Jon parked the car and as we walked back into the church, he said, “America is Disneyland.” 

I laughed and agreed, but just to make sure I was agreeing with the same things that he was talking about, I asked, “What do you mean?”

“Well,” he began.  “We just decided to go to the lake, seven miles away.  We got in our car, drove there, walked around the lake and returned, all within two hours.  We didn’t have a flat tire on the way.  There were no downed trees or washed away bridges preventing us from proceeding.  We didn’t have car trouble.  There were no roadblocks along the way, and no one tried to break into the car or rob us while we walked around the lake.  On the other hand, when we were missionaries, at least one of those things was likely to happen on any given trip.   A trip like the one we just took would have required much more planning.  We would have started packing the car the night before with water and emergency supplies, and we might never have reached our destination.  America is like Disneyland, and Americans don’t even realize how blessed we are.”

I smiled and agreed again, remembering many of my experiences abroad.  Roadblocks, car trouble, impassable roads, and plenty of flat tires were all part of our travel. 

Coming back from Guatemala, I again thought of that conversation.  The luxuries and efficiency we enjoy here are remarkable.  Even though my years in the U.S. now exceed my years abroad, there are still so many things that amaze me.

  • We have hot running water.  Guatemala had hot water in the shower, but none in the kitchen.  In many of the places where we go, the only hot water is the water you heat on the stove. 
  • I can drink water straight from the tap.  Often, when we first return, I find myself thinking twice about pouring a glass of water from the tap.  What a blessing!
  • Mail is reliable and we do not have to pay a surcharge for having the mail delivered to our house.
  • We can pay bills online or by mail instead of standing for hours in line to pay each 2014 Guatemala 088bill.
  • Roads are wide enough that you do not have to back up to a wide spot in order for an oncoming car to pass you.
  • We can travel safely on highways at 65 or 75 miles per hour.   In Guatemala, it took us two hours to travel to the capital city, a distance of only 25 miles.
  • We do not have to pass through checkpoints between states.
  • Grocery stores do not run out of staples and stock similar things almost all the time.
  • We get fresh produce in the grocery store all winter long.  We are not limited to the crops that are locally in season. 
  • Internet is easily available.
  • Septic systems allow you to flush your toilet paper.
  • Policemen are your helpers and protectors.  If I am stopped and I am quite sure I have done nothing wrong, I do not fear them.  On the other hand, I  have been in countries where a stop by a policeman meant he was looking for a bribe.  Failure to pay that bribe could result in a short stay in a jail cell.  Thankfully, God kept me from having to pay that price for ignoring the obvious pleas for a bribe.

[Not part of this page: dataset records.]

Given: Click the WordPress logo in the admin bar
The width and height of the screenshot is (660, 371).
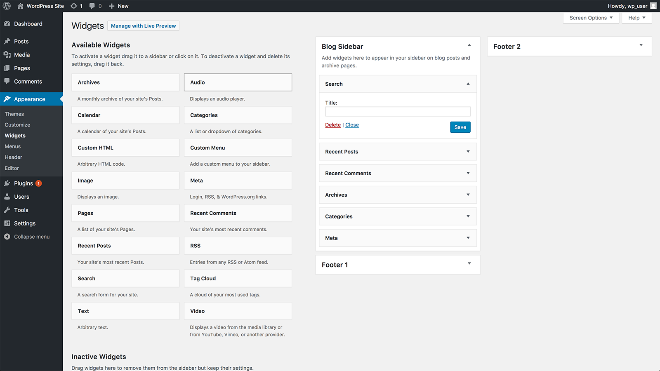Looking at the screenshot, I should [x=6, y=6].
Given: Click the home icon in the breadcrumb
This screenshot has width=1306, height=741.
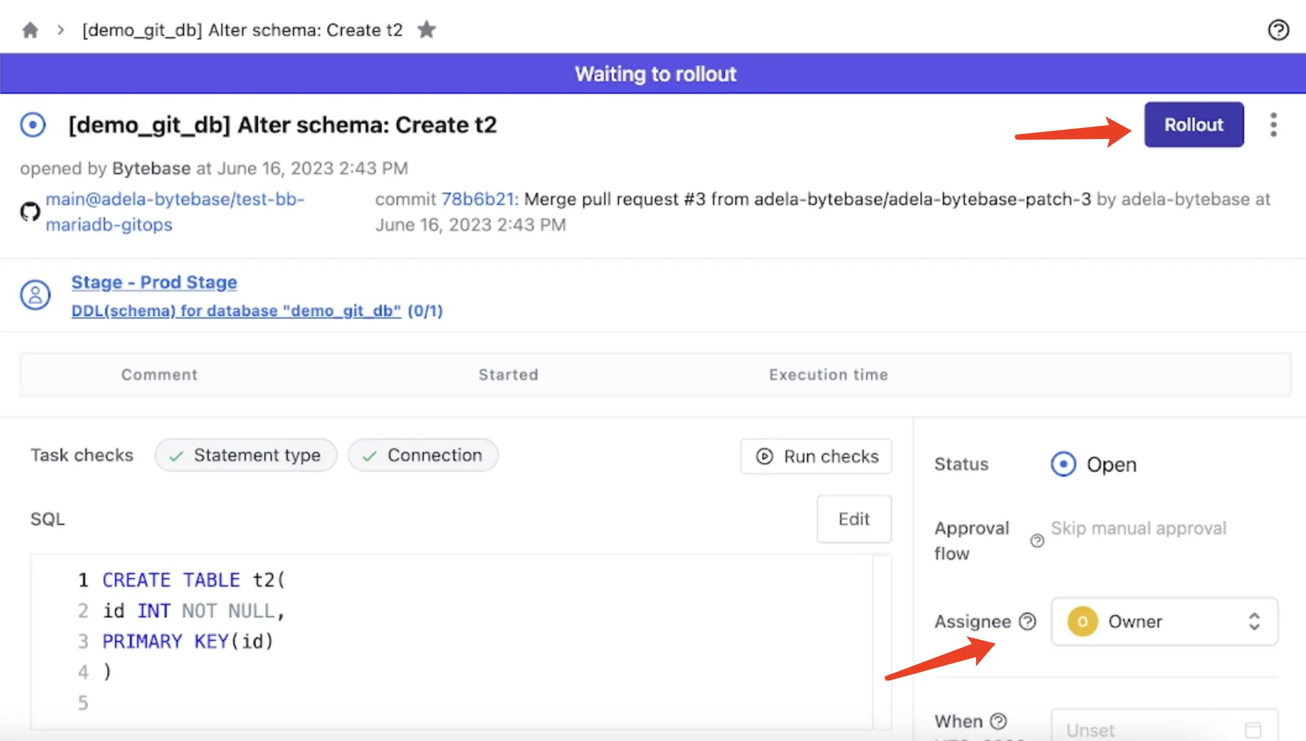Looking at the screenshot, I should 30,29.
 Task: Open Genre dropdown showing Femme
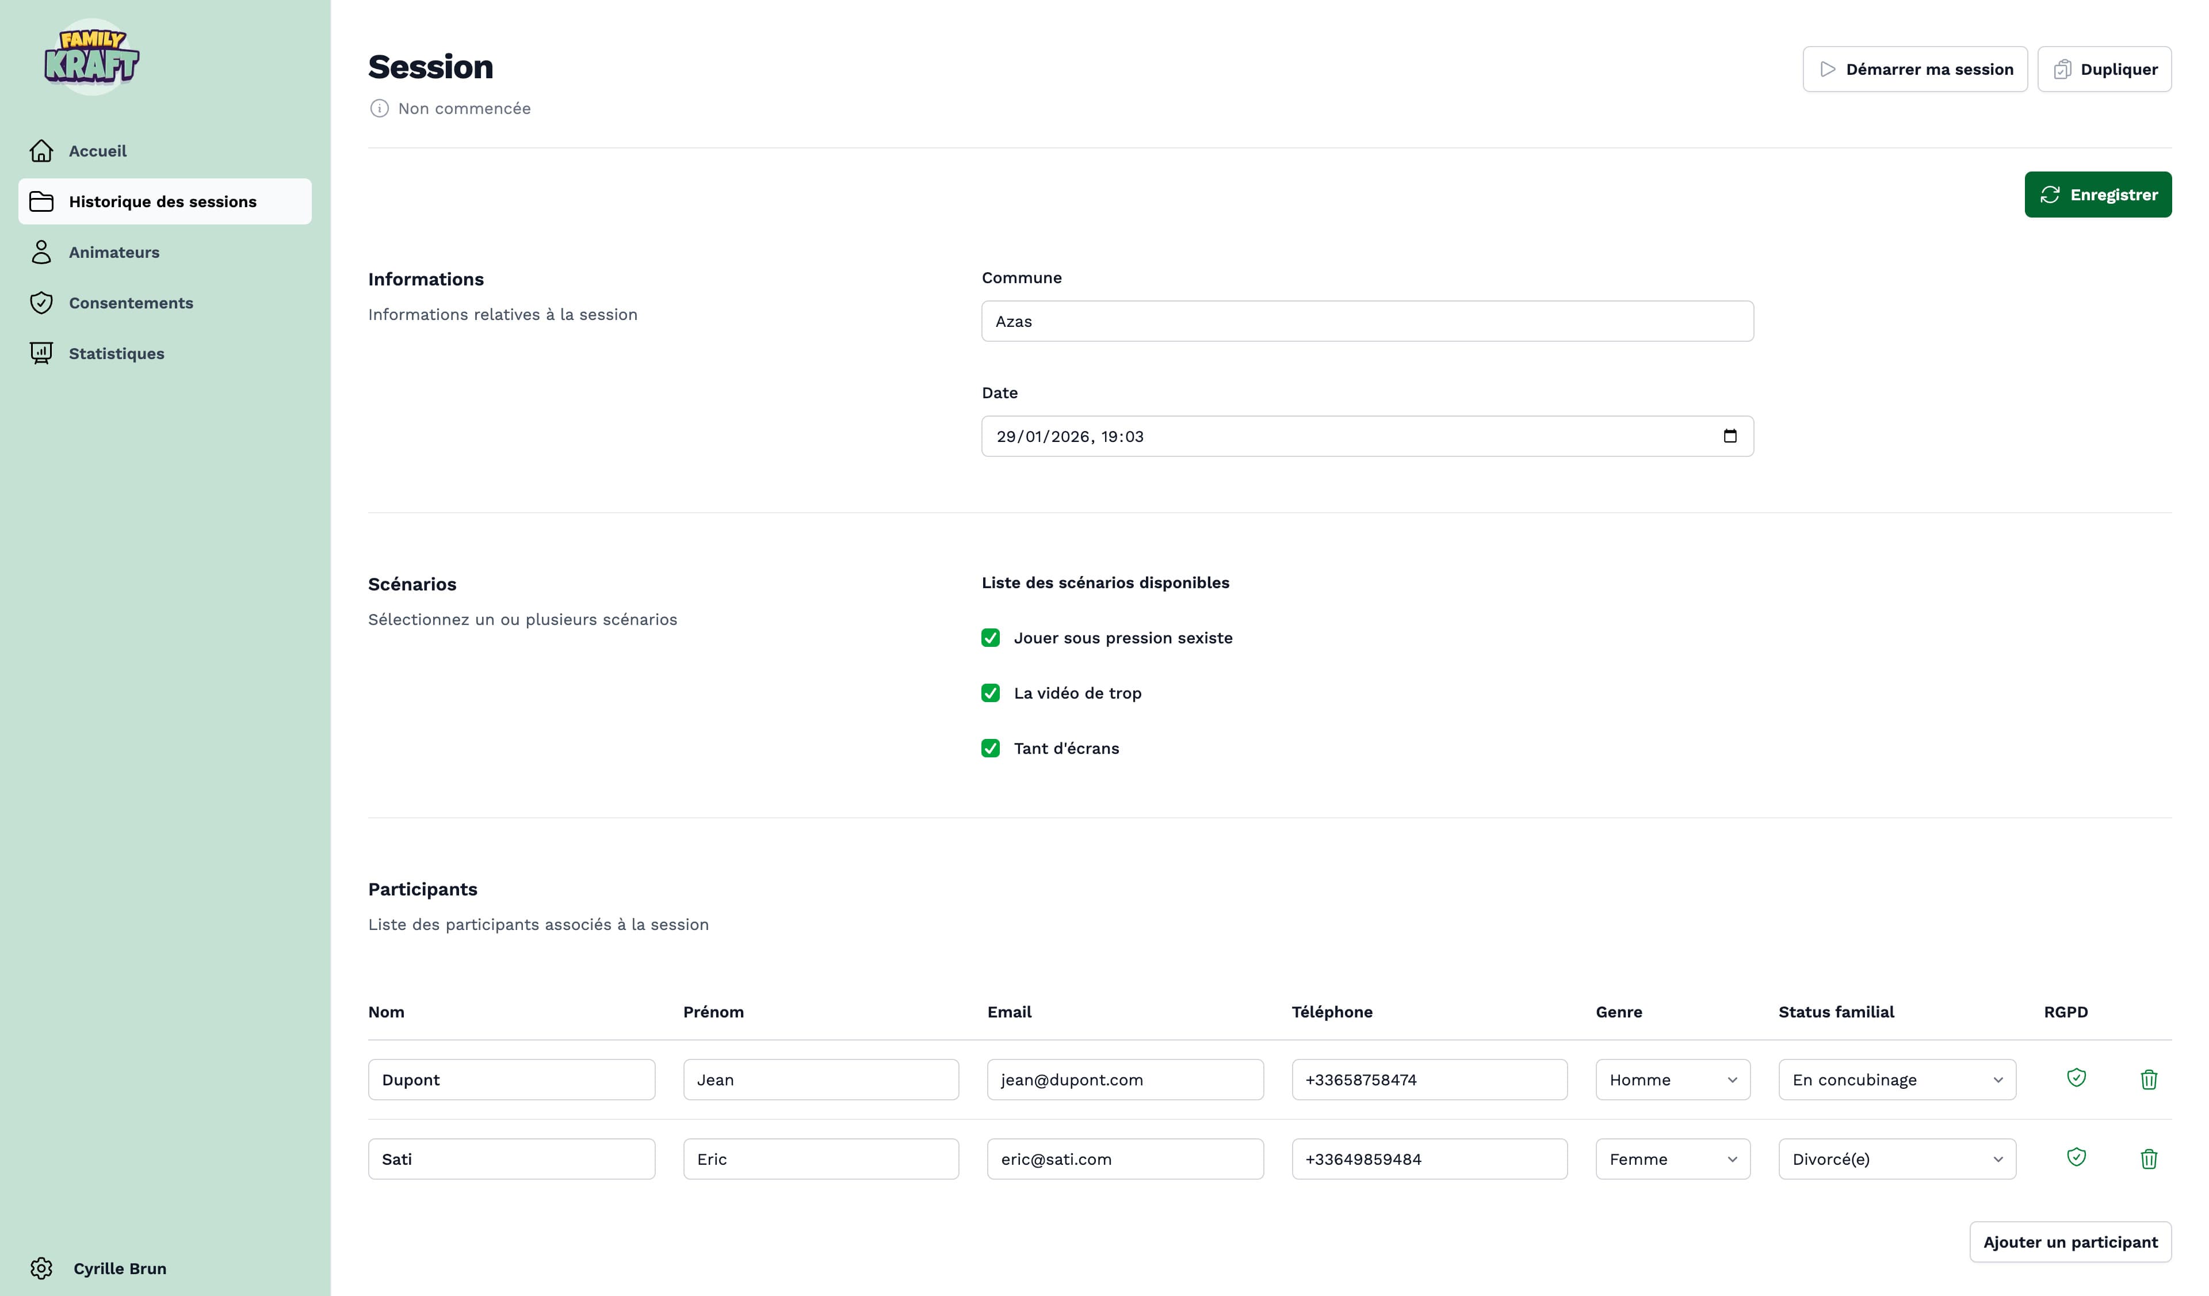[1672, 1159]
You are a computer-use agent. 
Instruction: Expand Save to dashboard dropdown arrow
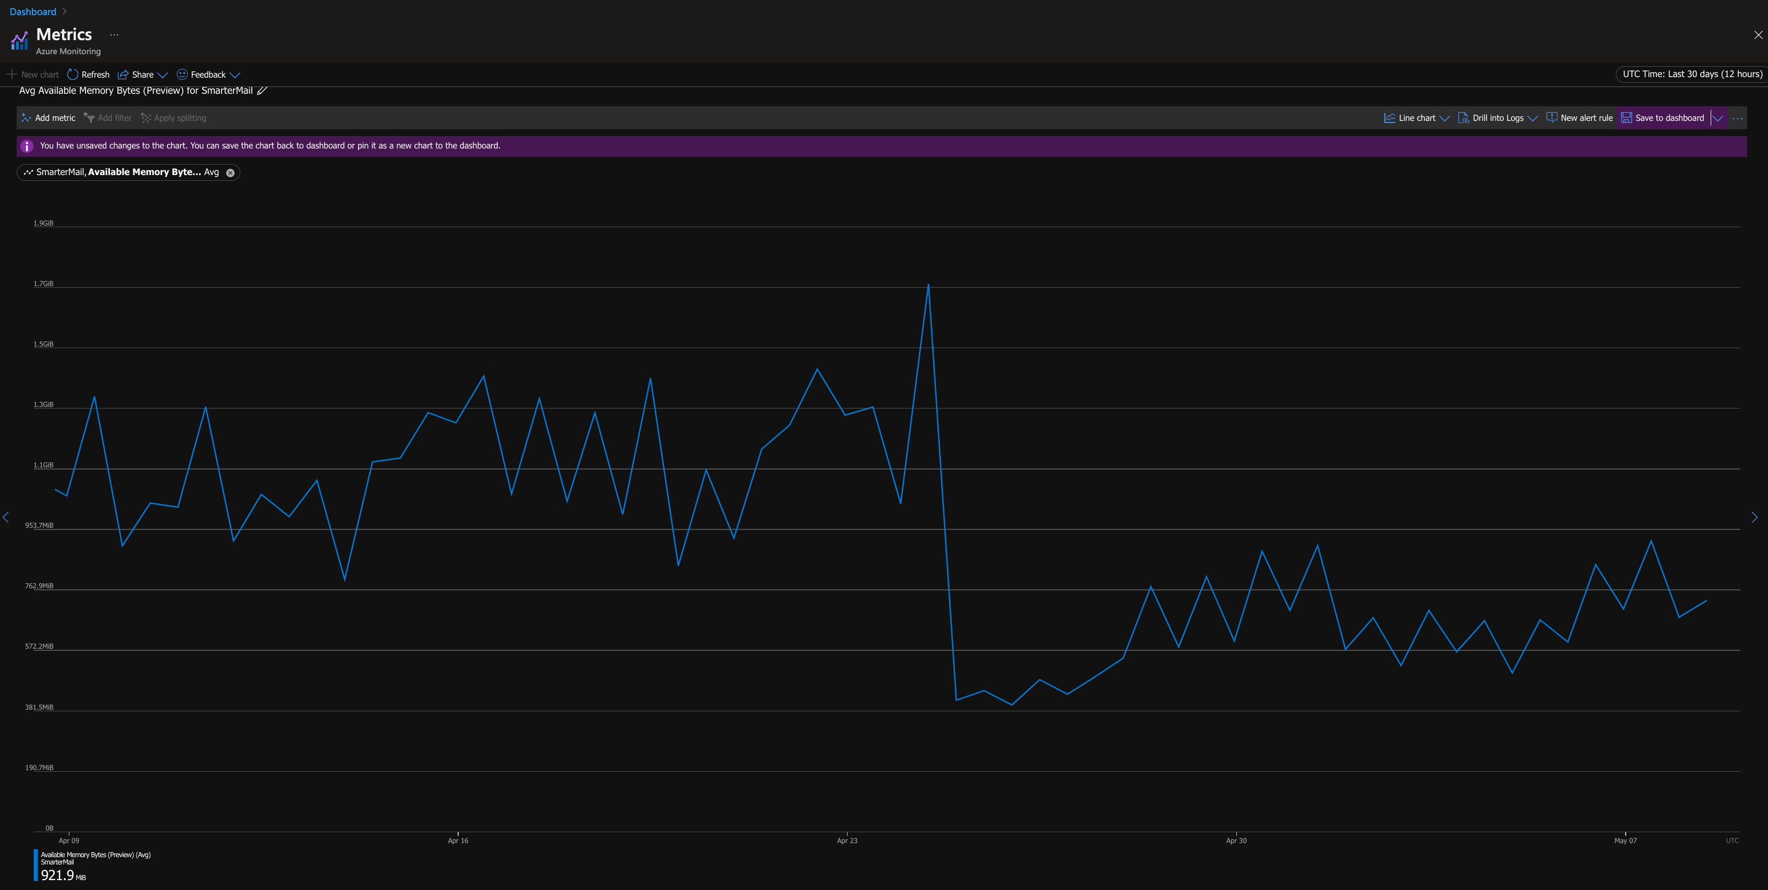coord(1718,118)
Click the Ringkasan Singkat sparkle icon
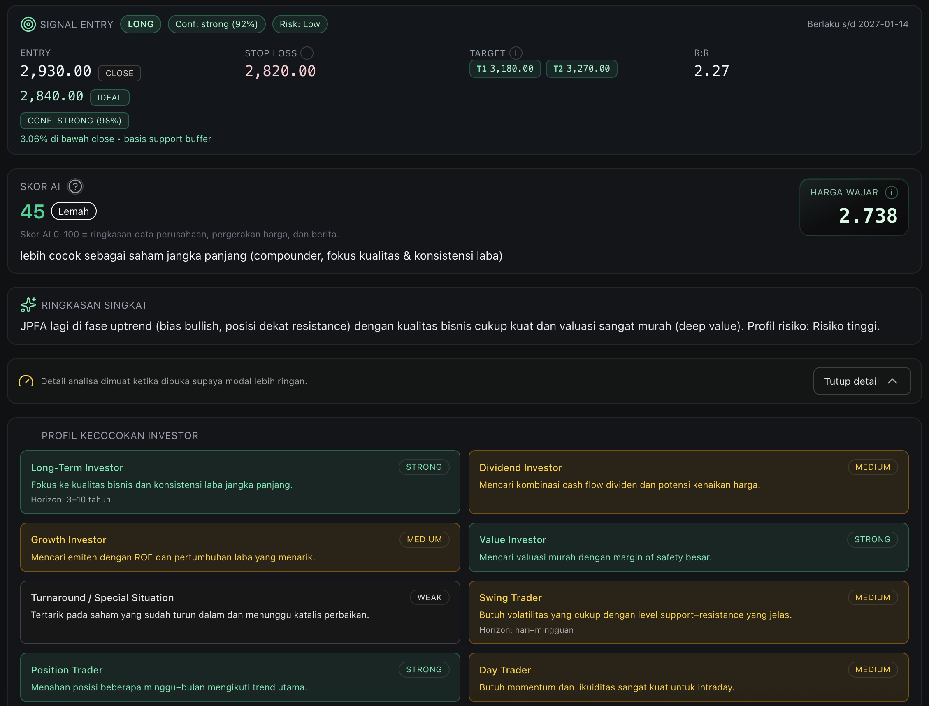The width and height of the screenshot is (929, 706). [x=28, y=305]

There are many others, but these are the ones I often find myself thanking God for when we return from a trip abroad.  So the next time you go to the sink and pour yourself a glass of water to drink, thank God for the placing you in a land where we live with fewer risks and many more luxuries than the rest of the world enjoys.

We are blessed far beyond what we ever would have deserved.  Thank you, Lord!